Currently, Vitis HLS implements arrays
written by a producer process and read by a consumer process in a dataflow region by
mapping them to ping pong buffers (PIPOs). The buffer exchange for a PIPO buffer is
driven by the ap_done
/ap_continue
handshake of the producer process, and by the ap_start
/ap_ready
handshake of the consumer process. In other words, the exchange occurs at the return of
the producer function and the calling of the consumer function in C++.
While this ensures a concurrent communication semantic that is fully compliant with the sequential C++ execution semantics, it also implies that the consumer cannot start until the producer is done, as shown in the following code example.
void producer (int b[M][N], ...) {
for (int i = 0; i < M; i++)
for (int j = 0; j < N; j++)
b[i][f(j)] = ...;
}
void consumer(int b[M][N], ...) {
for (int i = 0; i < M; i++)
for (int j = 0; j < N; j++)
... = b[i][g(j)] ...;;
}
void top(...) {
#pragma HLS dataflow
int b[M][N];
#pragma HLS stream off variable=b
producer(b, ...);
consumer(b, ...);
}
This can unnecessarily limit throughput if the producer generates data for
the consumer in smaller blocks, for example by writing one row of the buffer output
inside a nested loop, and the consumer uses the data in smaller blocks by reading one
row of the buffer input inside a nested loop, as the example above does. In this
example, due to the non-sequential buffer column access in the inner loop you cannot
simply stream the array b
. However, the row access in
the outer loop is sequential thus supporting hls::stream_of_blocks
communication where each block is a 1-dimensional array of size N.

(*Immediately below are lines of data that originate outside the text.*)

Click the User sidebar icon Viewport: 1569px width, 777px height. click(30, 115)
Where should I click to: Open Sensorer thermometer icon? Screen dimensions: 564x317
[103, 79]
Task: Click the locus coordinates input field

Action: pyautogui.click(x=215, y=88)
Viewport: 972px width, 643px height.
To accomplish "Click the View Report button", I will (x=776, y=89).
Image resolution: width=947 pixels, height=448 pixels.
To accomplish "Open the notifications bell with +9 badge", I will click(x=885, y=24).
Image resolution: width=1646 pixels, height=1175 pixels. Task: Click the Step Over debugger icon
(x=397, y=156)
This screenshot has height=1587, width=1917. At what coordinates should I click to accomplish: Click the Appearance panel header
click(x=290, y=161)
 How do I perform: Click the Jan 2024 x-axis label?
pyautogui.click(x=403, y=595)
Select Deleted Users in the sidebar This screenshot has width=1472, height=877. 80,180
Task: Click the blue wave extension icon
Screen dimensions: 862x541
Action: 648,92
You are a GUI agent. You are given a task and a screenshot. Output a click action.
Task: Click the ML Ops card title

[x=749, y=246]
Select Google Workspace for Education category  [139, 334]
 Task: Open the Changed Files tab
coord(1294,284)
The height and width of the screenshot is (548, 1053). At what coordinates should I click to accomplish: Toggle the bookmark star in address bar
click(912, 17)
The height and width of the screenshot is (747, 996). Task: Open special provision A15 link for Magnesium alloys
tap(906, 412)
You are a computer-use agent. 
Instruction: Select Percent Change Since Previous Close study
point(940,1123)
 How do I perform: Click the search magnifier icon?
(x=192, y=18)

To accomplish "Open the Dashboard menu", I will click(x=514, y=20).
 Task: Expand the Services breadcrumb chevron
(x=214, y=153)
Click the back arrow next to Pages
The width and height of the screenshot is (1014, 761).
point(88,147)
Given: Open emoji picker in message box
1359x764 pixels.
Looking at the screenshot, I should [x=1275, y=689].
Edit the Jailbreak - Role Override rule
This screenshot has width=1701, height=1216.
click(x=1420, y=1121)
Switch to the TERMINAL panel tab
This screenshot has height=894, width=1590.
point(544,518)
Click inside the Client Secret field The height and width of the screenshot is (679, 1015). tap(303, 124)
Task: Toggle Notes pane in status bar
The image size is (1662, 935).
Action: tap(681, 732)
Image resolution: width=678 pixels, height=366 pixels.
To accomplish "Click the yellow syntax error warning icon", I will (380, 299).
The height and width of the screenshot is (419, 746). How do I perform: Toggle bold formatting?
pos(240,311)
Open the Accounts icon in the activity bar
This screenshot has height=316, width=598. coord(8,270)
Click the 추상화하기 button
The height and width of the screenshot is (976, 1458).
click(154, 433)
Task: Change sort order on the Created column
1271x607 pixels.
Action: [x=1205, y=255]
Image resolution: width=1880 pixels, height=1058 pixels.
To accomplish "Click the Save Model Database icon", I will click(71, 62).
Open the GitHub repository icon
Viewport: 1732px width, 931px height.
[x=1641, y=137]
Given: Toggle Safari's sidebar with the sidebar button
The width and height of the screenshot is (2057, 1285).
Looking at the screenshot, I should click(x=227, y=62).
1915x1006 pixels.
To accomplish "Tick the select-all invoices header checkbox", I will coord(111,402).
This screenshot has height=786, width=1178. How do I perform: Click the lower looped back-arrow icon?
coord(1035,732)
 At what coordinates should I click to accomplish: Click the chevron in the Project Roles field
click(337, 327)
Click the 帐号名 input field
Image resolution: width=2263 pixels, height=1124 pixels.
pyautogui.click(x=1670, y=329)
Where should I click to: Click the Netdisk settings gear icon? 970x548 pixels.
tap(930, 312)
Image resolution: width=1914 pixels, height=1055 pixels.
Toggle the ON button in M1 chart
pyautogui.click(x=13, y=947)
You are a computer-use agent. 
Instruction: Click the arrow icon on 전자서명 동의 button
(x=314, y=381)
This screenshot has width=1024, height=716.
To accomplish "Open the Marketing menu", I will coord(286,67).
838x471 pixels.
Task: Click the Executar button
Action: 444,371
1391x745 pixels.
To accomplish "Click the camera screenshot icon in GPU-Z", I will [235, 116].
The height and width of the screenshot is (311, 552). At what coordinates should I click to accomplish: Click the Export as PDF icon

The main purpose of the hls::stream_of_blocks
feature is
to provide PIPO-like functionality, but with user-managed explicit synchronization,
accesses, and better coding style. Stream-of-blocks lets you avoid the use of dataflow
in a loop containing the producer and consumer, which would have been a way to optimize
the example above. However, in this case, the use of the dataflow loop containing the
producer and consumer requires the use of a very large PIPO buffer
(2xMxN
) as shown in the following example:
void producer (int b[N], ...) {
for (int j = 0; j < N; j++)
b[f(j)] = ...;
}
void consumer(int b[N], ...) {
for (int j = 0; j < N; j++)
... = b[g(j)];
}
void top(...) {
// The loop below is very constrained in terms of how it must be written
for (int i = 0; i < M; i++) {
#pragma HLS dataflow
int b[N];
#pragma HLS stream off variable=b
producer(b, ...); // writes b
consumer(b, ...); // reads b
}
}
The dataflow-in-a-loop code above is also not desirable because this structure has several limitations in Vitis HLS, such as the loop structure must be very constrained (singe induction variable, starting from 0 and compared with a constant or a function argument and incremented by 1).